PROMPT — Please locate each line in the material below that contains the word "output", matching case, and copy those lines.

DATA SHOWN —
<<<<

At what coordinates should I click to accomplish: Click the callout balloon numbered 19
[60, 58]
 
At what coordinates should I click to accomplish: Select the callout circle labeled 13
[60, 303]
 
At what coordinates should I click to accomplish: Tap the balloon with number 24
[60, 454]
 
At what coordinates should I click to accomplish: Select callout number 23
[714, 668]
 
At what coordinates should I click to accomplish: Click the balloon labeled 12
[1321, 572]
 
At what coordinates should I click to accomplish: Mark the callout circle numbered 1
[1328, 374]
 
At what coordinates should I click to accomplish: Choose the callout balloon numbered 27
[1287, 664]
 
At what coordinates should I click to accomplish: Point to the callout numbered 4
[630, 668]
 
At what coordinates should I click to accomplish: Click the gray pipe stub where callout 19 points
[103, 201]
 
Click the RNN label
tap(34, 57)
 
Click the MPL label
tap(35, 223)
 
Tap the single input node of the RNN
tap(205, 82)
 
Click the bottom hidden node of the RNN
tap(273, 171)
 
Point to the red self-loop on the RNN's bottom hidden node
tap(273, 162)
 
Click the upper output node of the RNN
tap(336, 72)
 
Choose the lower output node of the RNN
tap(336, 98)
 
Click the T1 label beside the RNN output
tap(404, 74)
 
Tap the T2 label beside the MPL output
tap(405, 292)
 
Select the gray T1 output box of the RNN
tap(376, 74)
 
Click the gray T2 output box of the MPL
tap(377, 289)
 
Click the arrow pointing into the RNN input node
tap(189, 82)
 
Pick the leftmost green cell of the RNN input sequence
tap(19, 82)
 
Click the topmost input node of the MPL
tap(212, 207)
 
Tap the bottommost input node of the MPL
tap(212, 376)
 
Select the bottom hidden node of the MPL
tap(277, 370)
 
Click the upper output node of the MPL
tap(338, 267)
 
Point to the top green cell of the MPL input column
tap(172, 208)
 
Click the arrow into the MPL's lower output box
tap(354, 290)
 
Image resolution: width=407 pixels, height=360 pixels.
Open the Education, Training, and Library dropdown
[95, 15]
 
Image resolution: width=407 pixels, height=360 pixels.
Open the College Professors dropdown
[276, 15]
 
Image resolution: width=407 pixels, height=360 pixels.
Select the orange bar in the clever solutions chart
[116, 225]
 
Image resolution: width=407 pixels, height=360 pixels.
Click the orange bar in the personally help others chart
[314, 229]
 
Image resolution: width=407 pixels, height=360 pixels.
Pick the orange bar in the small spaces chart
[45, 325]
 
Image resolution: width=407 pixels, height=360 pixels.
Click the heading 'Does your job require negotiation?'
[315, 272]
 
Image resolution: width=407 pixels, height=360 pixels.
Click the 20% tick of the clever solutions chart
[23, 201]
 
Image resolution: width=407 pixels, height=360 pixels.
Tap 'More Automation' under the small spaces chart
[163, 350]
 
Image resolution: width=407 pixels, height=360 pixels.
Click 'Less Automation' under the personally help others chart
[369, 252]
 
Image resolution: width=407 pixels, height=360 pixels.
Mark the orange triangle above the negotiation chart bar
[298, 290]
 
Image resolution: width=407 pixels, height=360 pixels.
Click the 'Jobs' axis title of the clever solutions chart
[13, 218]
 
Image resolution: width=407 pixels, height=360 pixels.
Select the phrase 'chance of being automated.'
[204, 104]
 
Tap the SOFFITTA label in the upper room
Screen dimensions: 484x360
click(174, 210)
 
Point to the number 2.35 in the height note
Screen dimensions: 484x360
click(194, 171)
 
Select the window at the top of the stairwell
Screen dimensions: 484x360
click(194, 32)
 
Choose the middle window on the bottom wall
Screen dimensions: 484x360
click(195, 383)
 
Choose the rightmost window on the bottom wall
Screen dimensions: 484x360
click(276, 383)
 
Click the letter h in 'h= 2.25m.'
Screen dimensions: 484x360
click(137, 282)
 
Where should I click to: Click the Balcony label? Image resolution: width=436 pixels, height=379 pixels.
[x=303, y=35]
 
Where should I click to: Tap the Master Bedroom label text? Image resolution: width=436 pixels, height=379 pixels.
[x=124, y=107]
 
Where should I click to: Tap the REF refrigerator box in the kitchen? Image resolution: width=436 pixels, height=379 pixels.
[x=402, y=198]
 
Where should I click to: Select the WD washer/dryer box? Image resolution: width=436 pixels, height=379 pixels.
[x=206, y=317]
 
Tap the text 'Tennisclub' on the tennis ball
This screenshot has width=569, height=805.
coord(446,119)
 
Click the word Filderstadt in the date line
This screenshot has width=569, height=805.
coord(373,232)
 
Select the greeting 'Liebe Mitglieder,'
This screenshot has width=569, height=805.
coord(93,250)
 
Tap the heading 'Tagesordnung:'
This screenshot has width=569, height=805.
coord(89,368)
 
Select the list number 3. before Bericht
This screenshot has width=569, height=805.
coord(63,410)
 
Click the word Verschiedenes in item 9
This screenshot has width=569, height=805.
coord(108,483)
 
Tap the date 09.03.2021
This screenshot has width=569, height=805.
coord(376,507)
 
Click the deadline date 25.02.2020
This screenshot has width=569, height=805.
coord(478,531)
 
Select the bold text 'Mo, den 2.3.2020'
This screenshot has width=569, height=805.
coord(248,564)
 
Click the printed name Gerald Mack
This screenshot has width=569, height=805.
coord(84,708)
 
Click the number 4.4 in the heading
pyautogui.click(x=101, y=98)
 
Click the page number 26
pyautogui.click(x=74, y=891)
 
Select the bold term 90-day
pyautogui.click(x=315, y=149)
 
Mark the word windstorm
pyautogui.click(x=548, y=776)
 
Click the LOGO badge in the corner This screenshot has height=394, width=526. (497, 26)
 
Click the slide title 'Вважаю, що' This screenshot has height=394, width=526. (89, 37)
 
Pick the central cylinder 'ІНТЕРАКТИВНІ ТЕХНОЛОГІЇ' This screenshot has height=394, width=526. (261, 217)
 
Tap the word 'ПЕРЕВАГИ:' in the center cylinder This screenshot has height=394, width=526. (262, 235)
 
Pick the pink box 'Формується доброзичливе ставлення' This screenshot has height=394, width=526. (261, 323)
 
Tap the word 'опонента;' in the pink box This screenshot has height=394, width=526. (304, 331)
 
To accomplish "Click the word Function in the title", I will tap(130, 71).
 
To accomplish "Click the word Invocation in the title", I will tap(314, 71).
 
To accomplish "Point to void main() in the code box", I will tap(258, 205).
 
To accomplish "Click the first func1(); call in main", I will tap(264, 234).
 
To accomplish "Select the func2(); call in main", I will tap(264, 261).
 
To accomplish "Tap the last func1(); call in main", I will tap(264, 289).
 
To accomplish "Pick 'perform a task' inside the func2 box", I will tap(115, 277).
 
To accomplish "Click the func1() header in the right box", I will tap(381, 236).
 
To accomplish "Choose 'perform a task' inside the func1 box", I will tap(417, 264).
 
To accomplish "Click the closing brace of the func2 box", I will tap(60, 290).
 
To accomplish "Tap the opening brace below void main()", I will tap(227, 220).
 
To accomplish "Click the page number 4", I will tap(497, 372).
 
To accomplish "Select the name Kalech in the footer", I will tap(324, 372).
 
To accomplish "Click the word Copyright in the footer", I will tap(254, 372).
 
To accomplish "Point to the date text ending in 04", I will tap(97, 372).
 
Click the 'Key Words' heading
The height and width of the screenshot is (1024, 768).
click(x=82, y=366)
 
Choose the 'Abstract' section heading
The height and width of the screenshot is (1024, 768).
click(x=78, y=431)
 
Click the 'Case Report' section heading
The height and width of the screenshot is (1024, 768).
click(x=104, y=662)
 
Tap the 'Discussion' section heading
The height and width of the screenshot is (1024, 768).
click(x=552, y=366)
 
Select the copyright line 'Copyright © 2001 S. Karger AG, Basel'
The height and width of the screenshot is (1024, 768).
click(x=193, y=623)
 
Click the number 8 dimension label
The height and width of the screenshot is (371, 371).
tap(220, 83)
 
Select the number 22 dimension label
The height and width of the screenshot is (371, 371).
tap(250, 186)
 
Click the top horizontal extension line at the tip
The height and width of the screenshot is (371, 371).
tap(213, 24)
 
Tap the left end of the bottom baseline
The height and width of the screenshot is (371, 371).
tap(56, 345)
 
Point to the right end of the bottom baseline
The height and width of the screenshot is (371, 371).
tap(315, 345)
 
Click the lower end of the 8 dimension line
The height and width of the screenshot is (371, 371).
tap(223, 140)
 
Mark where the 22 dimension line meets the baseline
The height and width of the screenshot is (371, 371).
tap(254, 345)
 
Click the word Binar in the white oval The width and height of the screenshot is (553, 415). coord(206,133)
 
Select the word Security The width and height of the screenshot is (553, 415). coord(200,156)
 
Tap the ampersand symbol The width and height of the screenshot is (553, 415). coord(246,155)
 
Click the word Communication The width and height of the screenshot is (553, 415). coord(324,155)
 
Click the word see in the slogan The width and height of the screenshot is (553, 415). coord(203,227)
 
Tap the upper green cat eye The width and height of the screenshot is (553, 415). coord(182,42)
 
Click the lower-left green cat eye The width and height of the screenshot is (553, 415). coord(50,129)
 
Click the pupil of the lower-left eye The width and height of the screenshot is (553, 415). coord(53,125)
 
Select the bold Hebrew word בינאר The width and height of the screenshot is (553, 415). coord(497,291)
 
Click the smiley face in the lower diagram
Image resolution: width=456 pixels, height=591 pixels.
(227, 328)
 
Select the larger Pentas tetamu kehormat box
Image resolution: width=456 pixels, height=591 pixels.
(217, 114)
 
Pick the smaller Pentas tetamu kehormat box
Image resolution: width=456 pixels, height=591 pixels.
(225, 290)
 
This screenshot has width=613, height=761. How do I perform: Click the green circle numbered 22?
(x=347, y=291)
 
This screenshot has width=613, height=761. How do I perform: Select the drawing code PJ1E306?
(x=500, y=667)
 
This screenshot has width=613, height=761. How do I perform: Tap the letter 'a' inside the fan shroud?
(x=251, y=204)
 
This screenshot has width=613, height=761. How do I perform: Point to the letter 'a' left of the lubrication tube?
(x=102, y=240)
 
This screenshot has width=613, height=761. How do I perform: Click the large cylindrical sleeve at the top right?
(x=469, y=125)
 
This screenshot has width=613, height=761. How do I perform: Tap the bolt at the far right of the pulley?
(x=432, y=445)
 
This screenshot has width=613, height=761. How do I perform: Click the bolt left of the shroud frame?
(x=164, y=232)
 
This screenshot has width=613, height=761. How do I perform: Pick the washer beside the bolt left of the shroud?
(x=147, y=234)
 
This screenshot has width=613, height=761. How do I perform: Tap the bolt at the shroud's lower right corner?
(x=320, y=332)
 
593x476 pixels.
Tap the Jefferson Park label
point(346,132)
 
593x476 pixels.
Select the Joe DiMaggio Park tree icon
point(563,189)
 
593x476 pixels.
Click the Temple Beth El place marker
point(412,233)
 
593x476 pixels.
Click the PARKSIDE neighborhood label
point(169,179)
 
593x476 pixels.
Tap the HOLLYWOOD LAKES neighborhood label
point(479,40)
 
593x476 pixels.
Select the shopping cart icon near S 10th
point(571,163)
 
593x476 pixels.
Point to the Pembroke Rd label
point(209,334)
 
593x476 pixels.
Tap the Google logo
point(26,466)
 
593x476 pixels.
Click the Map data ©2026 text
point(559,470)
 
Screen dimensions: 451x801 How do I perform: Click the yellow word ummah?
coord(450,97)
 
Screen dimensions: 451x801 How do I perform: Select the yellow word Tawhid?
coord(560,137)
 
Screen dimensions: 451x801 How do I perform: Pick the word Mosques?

>>>>

ANSWER TO THIS PROBLEM —
Click the upper output node of the RNN
Choose the lower output node of the RNN
Click the T1 label beside the RNN output
Tap the T2 label beside the MPL output
Select the gray T1 output box of the RNN
Click the gray T2 output box of the MPL
Click the upper output node of the MPL
Click the arrow into the MPL's lower output box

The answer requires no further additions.